Weiterhin ist ein Eingriff der Versicherung in die Dispositionsfreiheit des Geschädigten nicht zulässig. Es ist Sache des Geschädigten, wo und wann er sein Fahrzeug reparieren lässt. Der Einwand, bei Vorlage einer Reparaturrechnung einer markengebundenen Fachwerkstatt würde diese anstandslos erstattet, bei fiktiver Abrechnung allerdings müsse sich der Geschädigte günstigere Verrechnungssätze anrechnen lassen, verfängt nicht. Eine solche Unterscheidung zwischen konkreter und fiktiver Abrechnung ist vom Gesetzgeber weder bestimmt noch gewollt. Darüber hinaus läge hierin ein mittelbarer Eingriff in die Dispositionsfreiheit des Geschädigten, der gerade nicht erlaubt ist.
Gleiches gilt vorliegend für die angesetzten Verbringungskosten und die UPE-Aufschläge. Diese beiden Positionen fallen unstreitig bei Reparatur der markengebundenen KIA-Werkstatt an, sind daher auch im Rahmen der fiktiven Abrechnung anzusetzen, da es keinen Unterschied zwischen konkreter Schadensabrechnung und fiktiver Schadensabrechnung machen darf.

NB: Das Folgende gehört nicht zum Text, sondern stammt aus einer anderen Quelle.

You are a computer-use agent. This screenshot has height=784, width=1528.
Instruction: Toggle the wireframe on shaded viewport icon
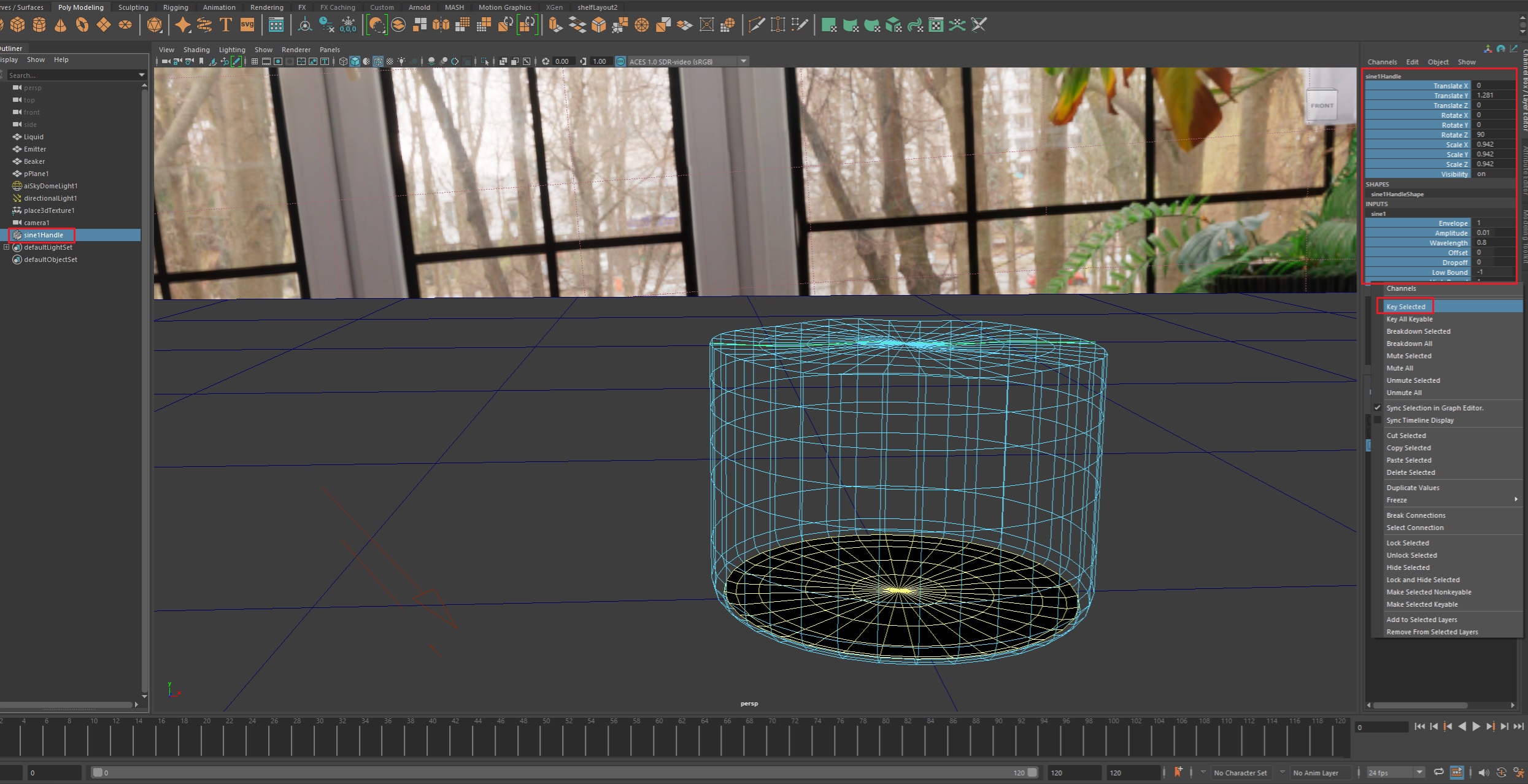point(378,61)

Ausgehend von einem Reparaturbetrag in Höhe von 1.124,70 € und einer Kostenpauschale in Höhe von 25,00 €, mithin insgesamt 1.149,70 €, steht dem Kläger noch ein Anspruch auf Zahlung von 862,28 € zu.
Da die Beklagten jedoch nur zu 2/3 haften, sind die vorgerichtlich gezahlten 474,75 € anzurechnen, so dass noch ein Restbetrag von 387,53 € verbleibt, den der Kläger verlangen kann.
hi willi
super urteilsbegründung!
richtig:es gibt keinen unterschied zwischen fiktiver und konkreter naturalrestitution!!
nach richtiger ansicht des bgh ist die rechnung lediglich indiz für die höhe des erforderlichen geldbetrages;
also ist mitnichten einzusehen,weshalb versicherer rechnungen regulieren,kalkulationen aber auf irgendwelche niedrigeren stundensätze kürzen.
wieder ein schönes urteil gegen diese blanke versicherungswillkür;danke dafür!!!
grüsse aus dem outback
Hi Mr. Downunder,
gerade wegen der von Dir angesprochenen und vom Gericht sauber geführten Bgründung ist das Urteil eines kleinen Gerichtes hier eingestellt worden. Ich bin begeistert, dass der hiesige Blog auch im Outback gelesen wird.
Daher Grüsse ins outback nach downunder.
Dein Willi Wacker
Hallo Willi Wacker,
also auch im Kohlenpott werden schöne Urteile gesprochen.
Wieder ein schönes Urteil gegen die eintrittspflichtige Haftpflichtversicherung. Vielleicht lernen die jetzt doch, dass man mit willkürlichen Kürzungen nicht weiter kommt. So langsam müsste der Lernprozess doch beginnen und die unsinnigen Kürzungen ihr Ende finden, oder?